Five Blogger Outreach Mistakes To Avoid

I got the following unsolicited E-mail this morning; I think the marketing term for this is “blogger outreach.” I have redacted the name of the sender (“YYY”) and the name of the firm/product (“XXX”) but “[press kit]” and “[review/checkout]” were included verbatim in the original. There was no footer with an unsubscribe option although phone number and address were included after the person’s title.

A Blogger Outreach Email

Good Afternoon,

My name is YYY from XXX. We have developed an online innovation platform that allows businesses to create insight-driven ideation networks.

Each company has their own ideation network allowing them to set ‘challenges’ to their employees, and employees  are able to suggest ideas to solve these challenges.

XXX is exciting and completely different to anything else on the market in that anybody can sign up at XXX and start their innovation network for free within minutes (much like Yammer). All you need to get started is an organizational email address.

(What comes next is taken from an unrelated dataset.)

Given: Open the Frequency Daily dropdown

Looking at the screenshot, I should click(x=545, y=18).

I thought you and your readers might be interested in our service. We’re currently in beta at XXX, with currently over 120 companies signed up and using the product since a very soft launch last month. I have a [press kit] I’d like to send your way to [review/checkout] if you’d be interested, and if there’s anything else I can help with let me know!

Thanks,

YYY
Head of Product
<phone number and address>

One Good Thing and Five Mistakes

Good Thing: It’s from a real person with a phone number, physical address and personal email address.

Five mistakes:

  1. Impersonal
  2. No Pricing
  3. No Target Customer
  4. Premature Send
  5. No Unsubscribe

Impersonal

“Good Morning” as an opening is mean to be a catch all. While politer than “To Whom It May Concern” it would be better to format this as an announcement. If you cannot take the time to personalize an email it has substantially less impact, or more accurately less positive impact.

No Price

I wondered how much this would cost. I checked the FAQ where there is a question:

How much does XXX cost?

Full details of our simple pricing structure is available on our pricing page.

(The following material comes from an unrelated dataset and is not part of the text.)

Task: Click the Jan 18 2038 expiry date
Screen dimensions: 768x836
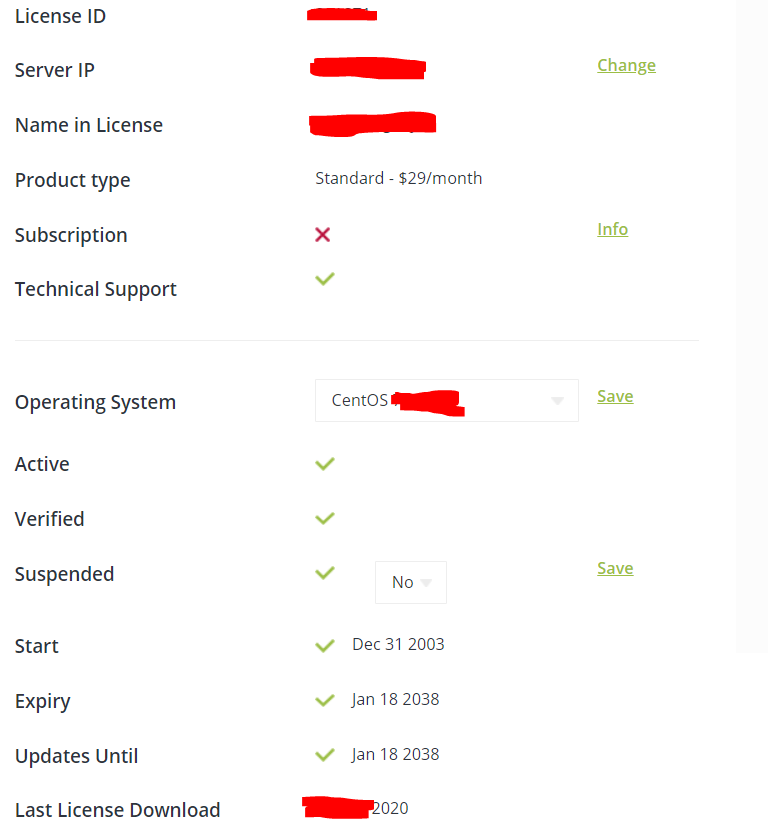Action: (395, 699)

But there is no pricing page, which indicates to me they have not worked out their business model. If this were intended to be a freemium app that might be OK, but idea management systems normally capture company proprietary data so it’s unlikely most companies want their internal process improvement ideas or their new product ideas posted on the Internet.

No Target Customer

The FAQ also has this question

Who uses XXX

Organizations of all shapes and sizes from across the globe use XXX. Due to the ease of getting started, organizations with as few as 10 employees are benefiting from using XXX, and thanks to its customization capabilities, XXX is suitable for large enterprises too.

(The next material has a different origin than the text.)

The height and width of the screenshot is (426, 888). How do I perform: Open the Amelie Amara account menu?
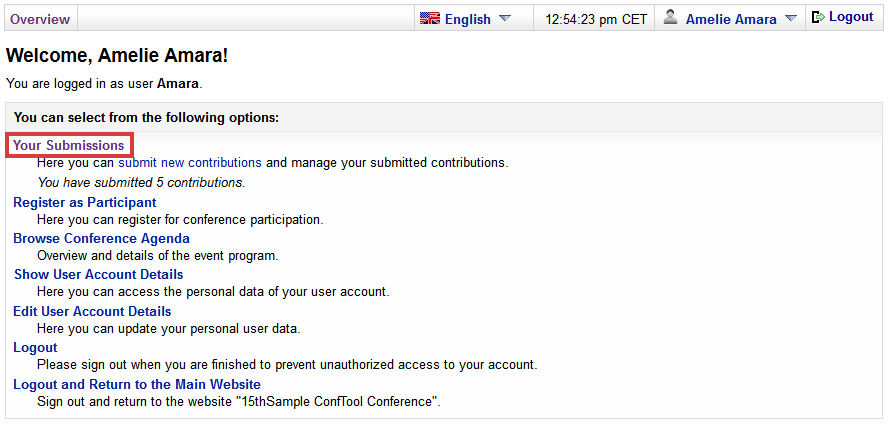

Based on this FAQ answer it does not appear anyone is actually using your product, or they have not figured out who their target customer is.

Premature Send

This sentence: “I have a [press kit] I’d like to send your way to [review/checkout] if you’d be interested, and if there’s anything else I can help with let me know!” leads me to believe they were not done editing the mass e-mail template before they hit send.

No Unsubscribe Option

This is clearly a mass e-mail without an unsubscribe option, technically it’s “unsolicited commercial e-mail” or “spam.”

Summary

I am not entirely clear on the thought process that leads a startup team to craft this e-mail as an outreach strategy.  Their about page says “After lots of long nights and coffee runs, the first release of XXX was unleashed on our first customers in April 2014.” Unleashed would be a good verb for what happened with this “blogger outreach” campaign.